The Pioneer Trust and Savings Bank (former) is an abandoned historic Classical revival bank building and Chicago Landmark located at the intersection of North Avenue and N. Pulaski Road in the Chicago neighborhood of Humboldt Park.

Construction began in 1924 under the direction of architect Karl M. Vitzthum, and the 50,000 square foot building was completed two years later in 1926. Chicago's rapid growth through the turn of the century coincided with a period following the Panic of 1907 described as the "Golden age of bank architecture"; A time in which many of America's historic banks were built, and with a certain grandeur sufficient to: "Signal to the banking customer the notion that their money would be safe and the bank was here to stay.”

As Chicago continued to expand outwards into a "city of neighborhoods", banks such as the Pioneer Trust allowed these neighborhoods to thrive by providing the local businesses and residents with essential lending and other financial services. Indeed, this bank was built during a time when Humboldt Park experienced substantial growth - a period that spanned the first three decades of the 20th century, and consisted largely of German, Norwegian, Polish, and Italian immigrants who flocked to this area after being induced by the industrial jobs abundant on the city's northwest side near the Chicago and North Western Railway.

In the late 19th and early to mid 20th centuries, North Avenue was a bustling commercial row lined on both sides with a nearly continuous array of businesses, shops, and restaurants stretching for several miles. Like many banks, Pioneer Trust was intentionally built on this corner for it being a crossroads to the vibrant local market.
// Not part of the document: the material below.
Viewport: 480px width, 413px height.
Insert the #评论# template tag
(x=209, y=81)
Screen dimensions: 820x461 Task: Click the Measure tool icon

In 1895, streetcars began operation on North avenue and would travel west down here on Pulaski, and in 1911, streetcars began running through Pulaski further propping this intersection up as a focal point for economic activity.

The bank demonstrated resilience throughout the Great Depression, and unlike many other banks in Chicago, Pioneer Trust survived the economic crisis. By the 1960s, it was one of the 300 largest commercial banks in the United States. In the mid-1990s, it was purchased by Puerto Rican based Banco Popular, showcasing the largely Hispanic and Latino American heritage of the local residents.

In 2012, the building was designated as a Chicago Landmark by the city, and it was listed on the National Register of Historic Places in 2023.

In April 2023, the City of Chicago approved a $13M redevelopment project for the building. It will be renovated into mixed-use spacing that will contain offices, for which several non-profits and an architecture firm will reside, in addition to a community cafe, restaurant, and one acre parking lot.